Evidence-Based Architecture
CouncilIA operationalizes research from multi-agent systems and decision science into a structured deliberation platform. Our approach is scientifically grounded, not scientifically proven.
Multi-Agent Deliberation
Shaikh et al. (PLOS 2025)
Multi-instance LLM deliberation achieves 97% accuracy in high-stakes clinical exams. CouncilIA extends this by replacing identical instances with specialized personas for cognitive diversity.
Adversarial Reasoning
Ellemers et al. (PNAS 2020)
Inspired by research on 'Adversarial Alignment' where structured conflict improves theory-building. CouncilIA operationalizes this through intentional role tension and forced challenges.
Independent Perspectives
Distributed Multi-Agent Systems
Based on game-theoretic principles where independent agents optimize domain-specific criteria. This improves decision robustness by surfacing risks that single-model outputs miss.
Iterative Deliberation
3-Round Optimization
Empirical data suggests diminishing returns beyond a limited round count. CouncilIA adopts a strict Thesis → Antithesis → Synthesis protocol for maximum efficiency.
Human-AI Governance
Amershi et al. (CHI 2019)
Implementation of Microsoft Research G11 (Explainability) and G17 (Human Control) guidelines.
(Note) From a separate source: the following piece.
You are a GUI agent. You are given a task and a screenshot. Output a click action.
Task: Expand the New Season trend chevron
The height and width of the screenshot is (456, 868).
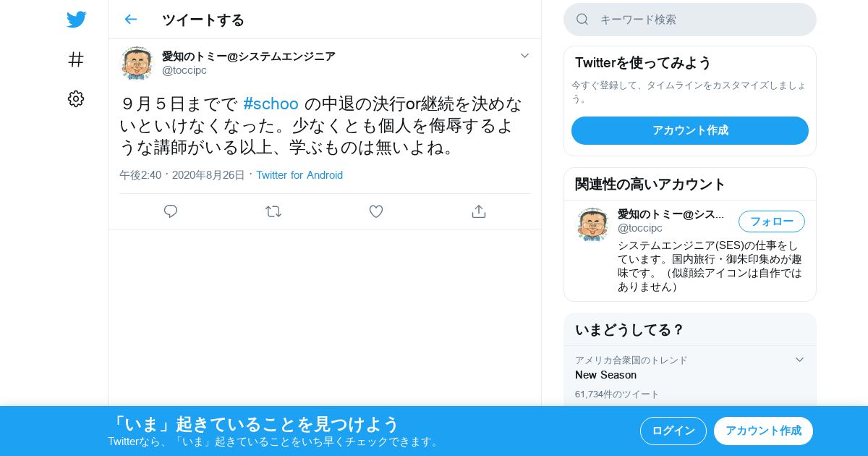799,360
AI structures decisions, but humans remain final and accountable.
Technical Implementation
Deliberation Trace System
CouncilIA produces a structured decision trace: argument isolation, evidence mapping (RAG), and refinement logs. This enables complete auditability by regulatory bodies.
VaR-Inspired Risk Modeling
Decision uncertainty is quantified through agent disagreement and evidence gaps. High Dissent = High Uncertainty = Mandatory Human Review.
Decision Metrics
Variance between expert outputs
Arguments surviving all rounds
Citations per critical claim
Adherence to regulatory RAG
The 3-Round Protocol
| Round | Purpose | Output |
|---|---|---|
| R1: Thesis | Independent expert evaluation | Domain-specific analysis + Evidence |
| R2: Antithesis | Structured adversarial critique | Unrefuted risks + Direct challenges |
| R3: Synthesis | Evidence-based refinement | Decision document + Action plan |
System Limitations
- Dependent on input quality (Garbage In → Structured Garbage Out)
- Does not guarantee correctness; only de-risks process
- Does not replace domain experts or regulatory sign-off
- Cannot validate outcome without empirical testing
What We Do Not Claim
- ❌ AI replaces human decision-making
- ❌ Universally proven accuracy
- ❌ Elimination of risk
"We structure decisions. Humans remain accountable."